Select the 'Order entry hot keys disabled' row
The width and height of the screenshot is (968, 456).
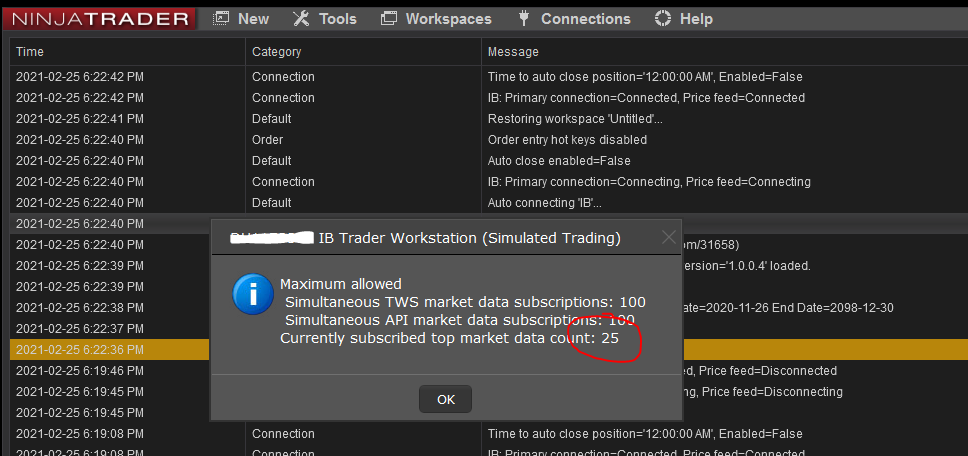pos(567,140)
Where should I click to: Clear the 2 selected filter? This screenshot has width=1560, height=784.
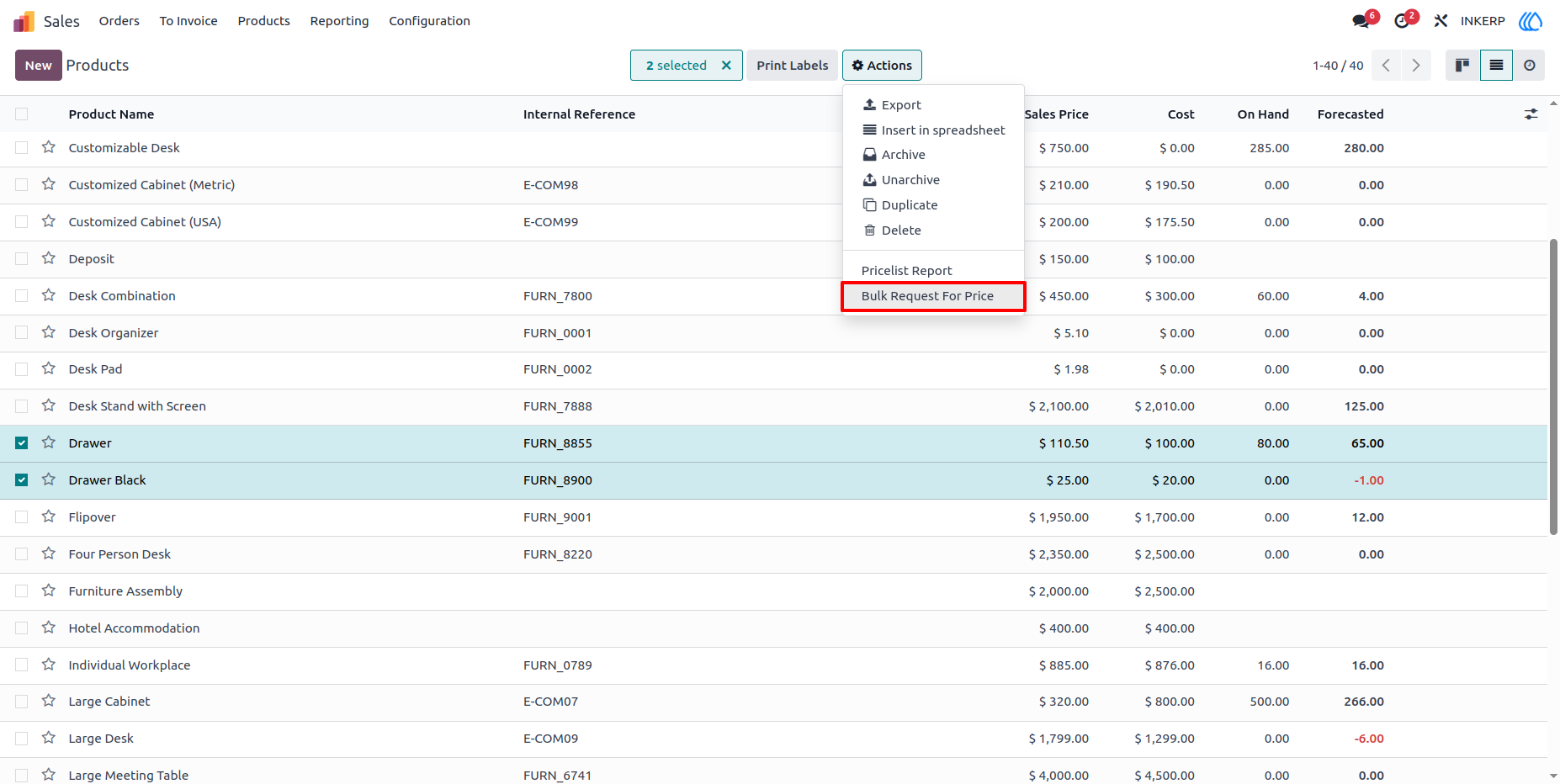(x=726, y=66)
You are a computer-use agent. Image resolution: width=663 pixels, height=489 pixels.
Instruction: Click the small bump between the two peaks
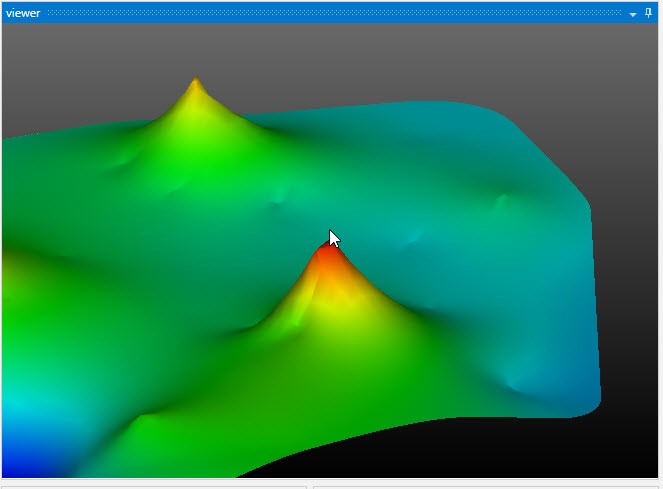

====

Set down the entries again without change. Leave the pictures out.

Select the 'Order entry hot keys disabled' row
The width and height of the screenshot is (968, 456).
pos(567,140)
Where should I click to: Clear the 2 selected filter? This screenshot has width=1560, height=784.
(x=726, y=66)
You are a computer-use agent. Image resolution: width=663 pixels, height=489 pixels.
Instruction: Click the small bump between the two peaks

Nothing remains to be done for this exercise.